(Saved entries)
— begin —
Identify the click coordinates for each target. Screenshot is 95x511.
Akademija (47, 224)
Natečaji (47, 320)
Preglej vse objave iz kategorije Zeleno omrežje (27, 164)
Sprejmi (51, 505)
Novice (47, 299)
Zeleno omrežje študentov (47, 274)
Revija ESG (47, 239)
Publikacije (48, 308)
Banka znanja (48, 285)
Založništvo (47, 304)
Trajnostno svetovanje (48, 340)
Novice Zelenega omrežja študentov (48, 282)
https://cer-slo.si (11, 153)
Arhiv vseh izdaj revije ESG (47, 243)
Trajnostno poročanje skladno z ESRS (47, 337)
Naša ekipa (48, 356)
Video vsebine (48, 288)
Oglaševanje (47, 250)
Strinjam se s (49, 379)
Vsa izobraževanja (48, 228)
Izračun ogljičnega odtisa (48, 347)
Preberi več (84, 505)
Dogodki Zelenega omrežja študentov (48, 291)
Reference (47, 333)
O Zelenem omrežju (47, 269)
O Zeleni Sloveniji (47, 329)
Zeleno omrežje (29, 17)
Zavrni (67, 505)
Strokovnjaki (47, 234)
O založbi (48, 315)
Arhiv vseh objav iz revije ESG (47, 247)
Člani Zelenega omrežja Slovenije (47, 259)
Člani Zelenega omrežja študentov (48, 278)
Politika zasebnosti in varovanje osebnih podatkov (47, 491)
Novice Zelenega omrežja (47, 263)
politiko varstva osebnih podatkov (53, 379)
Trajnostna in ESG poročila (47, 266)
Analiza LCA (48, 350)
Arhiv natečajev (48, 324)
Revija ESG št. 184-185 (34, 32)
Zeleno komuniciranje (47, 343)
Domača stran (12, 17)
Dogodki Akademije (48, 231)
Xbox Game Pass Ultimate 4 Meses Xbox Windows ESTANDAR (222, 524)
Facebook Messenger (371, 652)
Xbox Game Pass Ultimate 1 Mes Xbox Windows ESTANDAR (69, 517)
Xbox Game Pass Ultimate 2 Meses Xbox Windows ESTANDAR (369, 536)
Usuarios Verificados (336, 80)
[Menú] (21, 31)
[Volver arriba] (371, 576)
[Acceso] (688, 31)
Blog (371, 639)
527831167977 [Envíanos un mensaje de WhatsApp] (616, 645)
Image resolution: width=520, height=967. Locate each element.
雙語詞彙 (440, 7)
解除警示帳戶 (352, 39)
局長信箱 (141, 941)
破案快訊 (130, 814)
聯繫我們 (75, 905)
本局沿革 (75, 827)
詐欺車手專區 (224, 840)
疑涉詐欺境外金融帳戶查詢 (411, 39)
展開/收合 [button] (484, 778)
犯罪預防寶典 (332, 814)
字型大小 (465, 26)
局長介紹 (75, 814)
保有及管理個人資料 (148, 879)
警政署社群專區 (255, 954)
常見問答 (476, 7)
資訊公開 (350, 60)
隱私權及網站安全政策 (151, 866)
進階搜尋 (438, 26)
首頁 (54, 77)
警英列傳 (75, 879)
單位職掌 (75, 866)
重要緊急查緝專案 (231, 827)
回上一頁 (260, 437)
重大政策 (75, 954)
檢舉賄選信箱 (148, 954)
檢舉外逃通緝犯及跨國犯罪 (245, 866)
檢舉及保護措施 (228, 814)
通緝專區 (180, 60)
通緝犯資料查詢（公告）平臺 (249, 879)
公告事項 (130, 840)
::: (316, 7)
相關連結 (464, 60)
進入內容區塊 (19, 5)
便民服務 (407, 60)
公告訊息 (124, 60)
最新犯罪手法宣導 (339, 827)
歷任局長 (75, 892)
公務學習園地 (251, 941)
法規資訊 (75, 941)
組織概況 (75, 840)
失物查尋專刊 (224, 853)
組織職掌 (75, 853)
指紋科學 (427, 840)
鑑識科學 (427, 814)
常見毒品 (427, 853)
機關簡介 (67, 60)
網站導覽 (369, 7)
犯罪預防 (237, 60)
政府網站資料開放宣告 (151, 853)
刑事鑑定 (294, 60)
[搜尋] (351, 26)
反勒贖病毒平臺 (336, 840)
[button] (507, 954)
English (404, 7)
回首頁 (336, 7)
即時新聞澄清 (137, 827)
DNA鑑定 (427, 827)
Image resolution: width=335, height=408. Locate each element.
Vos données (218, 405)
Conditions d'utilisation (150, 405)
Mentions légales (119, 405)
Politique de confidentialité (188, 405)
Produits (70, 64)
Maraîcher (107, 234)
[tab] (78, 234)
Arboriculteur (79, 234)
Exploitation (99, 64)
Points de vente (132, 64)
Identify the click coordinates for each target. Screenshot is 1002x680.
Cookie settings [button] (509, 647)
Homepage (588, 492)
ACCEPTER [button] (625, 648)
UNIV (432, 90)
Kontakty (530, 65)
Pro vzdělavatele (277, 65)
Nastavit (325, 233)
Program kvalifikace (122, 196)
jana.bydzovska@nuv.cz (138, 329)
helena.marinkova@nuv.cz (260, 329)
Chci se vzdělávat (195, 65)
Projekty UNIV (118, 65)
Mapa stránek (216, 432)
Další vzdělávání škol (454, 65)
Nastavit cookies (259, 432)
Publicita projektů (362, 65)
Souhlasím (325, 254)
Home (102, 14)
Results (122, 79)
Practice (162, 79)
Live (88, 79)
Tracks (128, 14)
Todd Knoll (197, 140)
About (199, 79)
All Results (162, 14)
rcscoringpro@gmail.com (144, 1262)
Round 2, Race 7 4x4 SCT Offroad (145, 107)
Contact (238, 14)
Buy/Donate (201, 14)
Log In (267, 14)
— end —
### PROBLEM DETAILS
Retype every line of the listing above, character for character, from the first line to the last.

### PROBLEM SOLUTION
Identify the click coordinates for each target. Screenshot is 95x511.
Akademija (47, 224)
Natečaji (47, 320)
Preglej vse objave iz kategorije Zeleno omrežje (27, 164)
Sprejmi (51, 505)
Novice (47, 299)
Zeleno omrežje študentov (47, 274)
Revija ESG (47, 239)
Publikacije (48, 308)
Banka znanja (48, 285)
Založništvo (47, 304)
Trajnostno svetovanje (48, 340)
Novice Zelenega omrežja študentov (48, 282)
https://cer-slo.si (11, 153)
Arhiv vseh izdaj revije ESG (47, 243)
Trajnostno poročanje skladno z ESRS (47, 337)
Naša ekipa (48, 356)
Video vsebine (48, 288)
Oglaševanje (47, 250)
Strinjam se s (49, 379)
Vsa izobraževanja (48, 228)
Izračun ogljičnega odtisa (48, 347)
Preberi več (84, 505)
Dogodki Zelenega omrežja študentov (48, 291)
Reference (47, 333)
O Zelenem omrežju (47, 269)
O Zeleni Sloveniji (47, 329)
Zeleno omrežje (29, 17)
Zavrni (67, 505)
Strokovnjaki (47, 234)
O založbi (48, 315)
Arhiv vseh objav iz revije ESG (47, 247)
Člani Zelenega omrežja Slovenije (47, 259)
Člani Zelenega omrežja študentov (48, 278)
Politika zasebnosti in varovanje osebnih podatkov (47, 491)
Novice Zelenega omrežja (47, 263)
politiko varstva osebnih podatkov (53, 379)
Trajnostna in ESG poročila (47, 266)
Analiza LCA (48, 350)
Arhiv natečajev (48, 324)
Revija ESG št. 184-185 (34, 32)
Zeleno komuniciranje (47, 343)
Domača stran (12, 17)
Dogodki Akademije (48, 231)
Xbox Game Pass Ultimate 4 Meses Xbox Windows ESTANDAR (222, 524)
Facebook Messenger (371, 652)
Xbox Game Pass Ultimate 1 Mes Xbox Windows ESTANDAR (69, 517)
Xbox Game Pass Ultimate 2 Meses Xbox Windows ESTANDAR (369, 536)
Usuarios Verificados (336, 80)
[Menú] (21, 31)
[Volver arriba] (371, 576)
[Acceso] (688, 31)
Blog (371, 639)
527831167977 [Envíanos un mensaje de WhatsApp] (616, 645)
Image resolution: width=520, height=967. Locate each element.
雙語詞彙 (440, 7)
解除警示帳戶 (352, 39)
局長信箱 (141, 941)
破案快訊 (130, 814)
聯繫我們 (75, 905)
本局沿革 (75, 827)
詐欺車手專區 (224, 840)
疑涉詐欺境外金融帳戶查詢 (411, 39)
展開/收合 [button] (484, 778)
犯罪預防寶典 (332, 814)
字型大小 (465, 26)
局長介紹 (75, 814)
保有及管理個人資料 (148, 879)
警政署社群專區 (255, 954)
常見問答 (476, 7)
資訊公開 (350, 60)
隱私權及網站安全政策 (151, 866)
進階搜尋 (438, 26)
首頁 (54, 77)
警英列傳 (75, 879)
單位職掌 (75, 866)
重要緊急查緝專案 (231, 827)
回上一頁 (260, 437)
重大政策 (75, 954)
檢舉賄選信箱 (148, 954)
檢舉外逃通緝犯及跨國犯罪 (245, 866)
檢舉及保護措施 (228, 814)
通緝專區 (180, 60)
通緝犯資料查詢（公告）平臺 (249, 879)
公告事項 (130, 840)
::: (316, 7)
相關連結 (464, 60)
進入內容區塊 (19, 5)
便民服務 (407, 60)
公告訊息 (124, 60)
最新犯罪手法宣導 (339, 827)
歷任局長 (75, 892)
公務學習園地 (251, 941)
法規資訊 (75, 941)
組織概況 (75, 840)
失物查尋專刊 (224, 853)
組織職掌 (75, 853)
指紋科學 (427, 840)
鑑識科學 (427, 814)
常見毒品 (427, 853)
機關簡介 (67, 60)
網站導覽 (369, 7)
犯罪預防 (237, 60)
政府網站資料開放宣告 (151, 853)
刑事鑑定 (294, 60)
[搜尋] (351, 26)
反勒贖病毒平臺 (336, 840)
[button] (507, 954)
English (404, 7)
回首頁 (336, 7)
即時新聞澄清 (137, 827)
DNA鑑定 (427, 827)
Image resolution: width=335, height=408. Locate each element.
Vos données (218, 405)
Conditions d'utilisation (150, 405)
Mentions légales (119, 405)
Politique de confidentialité (188, 405)
Produits (70, 64)
Maraîcher (107, 234)
[tab] (78, 234)
Arboriculteur (79, 234)
Exploitation (99, 64)
Points de vente (132, 64)
Identify the click coordinates for each target. Screenshot is 1002x680.
Cookie settings [button] (509, 647)
Homepage (588, 492)
ACCEPTER [button] (625, 648)
UNIV (432, 90)
Kontakty (530, 65)
Pro vzdělavatele (277, 65)
Nastavit (325, 233)
Program kvalifikace (122, 196)
jana.bydzovska@nuv.cz (138, 329)
helena.marinkova@nuv.cz (260, 329)
Chci se vzdělávat (195, 65)
Projekty UNIV (118, 65)
Mapa stránek (216, 432)
Další vzdělávání škol (454, 65)
Nastavit cookies (259, 432)
Publicita projektů (362, 65)
Souhlasím (325, 254)
Home (102, 14)
Results (122, 79)
Practice (162, 79)
Live (88, 79)
Tracks (128, 14)
Todd Knoll (197, 140)
About (199, 79)
All Results (162, 14)
rcscoringpro@gmail.com (144, 1262)
Round 2, Race 7 4x4 SCT Offroad (145, 107)
Contact (238, 14)
Buy/Donate (201, 14)
Log In (267, 14)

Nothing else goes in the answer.